Internet retailers have not been required to charge sales tax for many online transactions. This has created a major advantage over the brick-and-mortar retailers. A recent court ruling could require internet retailers to include state sales tax on all purchases. Will this breathe new life into the traditional retailing stocks and make them more competitive with their internet counterparts? With the Wyckoff Method we always let the Tape guide our strategy.
Amazon.com (AMZN) is the end-all and be-all of internet retailing. Note the uptrend that has been in force since 2008. A trend-channel forms from 2009 and 2011 peaks which dictates the trend for 8 ½ years (so far). Since the start of the fourth quarter of 2017 AMZN’s rate of ascent has accelerated into the overhead trendline. This is the first throwover of this trendline since forming in 2011 and is an overbought condition. Also, as the second quarter of 2018 is coming to an end there has been a rush of buying in AMZN stock, just as this court ruling was announced. Relative strength also kicked into high gear and is further evidence of a Buying Climax. There is no telling how long a climactic surge can run. The stopping of a climactic surge is followed by a sudden reversal into the price weakness of an Automatic Reaction (AR). Transition into the new quarter often brings a change of character of stock price, and we will be watching AMZN closely for shifts in trading behavior. Until then, the trend remains our friend.
Internet retailing has created a headwind for some segments of the brick-and-mortar retailing space (see SHLD, FL, M, KSS, TGT, BBBY, TSCO and others). If the pendulum is swinging back to favoring some traditional retailers we would expect; 1) the Composite Operator (C.O.) to see the change very early on and begin building a position, and 2) the ‘Tape’ (Wyckoff chart analysis) to show the footprints of their activities. Our goal as a Wyckoffian is to become active in the stock (or theme) when the C.O. has largely finished their position building and the uptrend is in force.
Dillard’s (DDS) was a relative strength (R.S.) laggard from 2015 to late 2017 while price was in a steep downtrend.

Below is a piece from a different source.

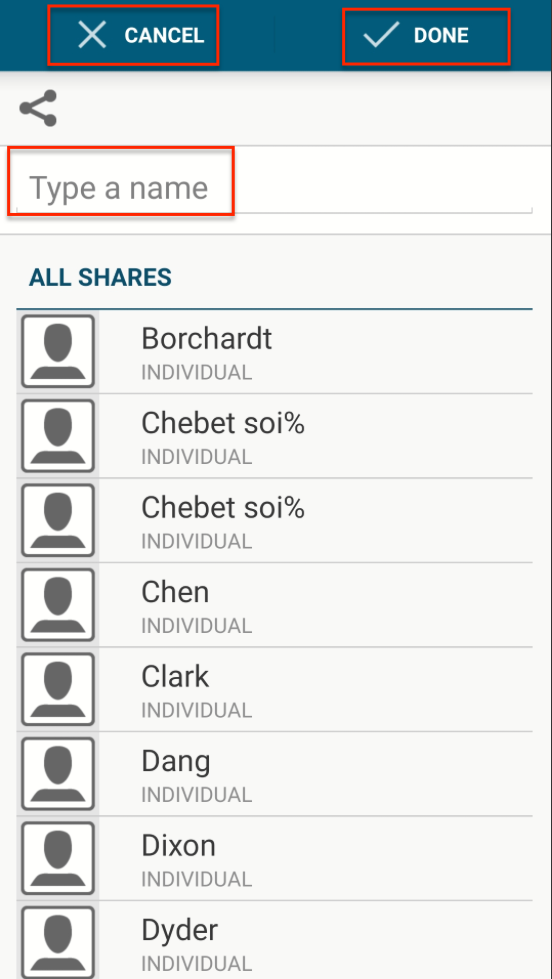552x979 pixels.
Task: Select the Borchardt contact row
Action: pos(275,352)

Evidence of ‘stopping action’ with Preliminary Support (PS) and a Selling Climax (SCLX), indicates the C.O. is putting a bid under DDS at value prices. The sequence of PS, SCLX, AR, ST defines the start of potential Accumulation by the Composite Operator. Completing Accumulation often takes years. Phase C is the final testing area of Support prior to the Phase D Markup that completes Accumulation. DDS is now out of the Accumulation area. Also, R.S. is now in an emerging uptrend.
Two PnF counts have been taken here. The smaller count returns DDS to just above the prior high price level. The PnF chart reveals a multi-year Accumulation with completion into a new uptrend. This suggests the C.O. has done their work and absorbed major portions of the available DDS stock with the intention of campaigning this stock for years to come.
If AMZN decides to take a rest from its stellar uptrend sometime in the future, institutional attention could shift to the more traditional retailing stocks (which appears to be already happening). This could occur just as they have become tightly held and emerging into the Markup Phase. An excellent combination of events to produce a robust uptrend.
All the Best,
I will be a guest on MarketWatchers LIVE with Erin Swenlin and Tom Bowley on Thursday, July 5th from 12-1:30pm EDT. If you cannot make our live Wyckoff discussion, a recording will be available. See you then. (click here for more information)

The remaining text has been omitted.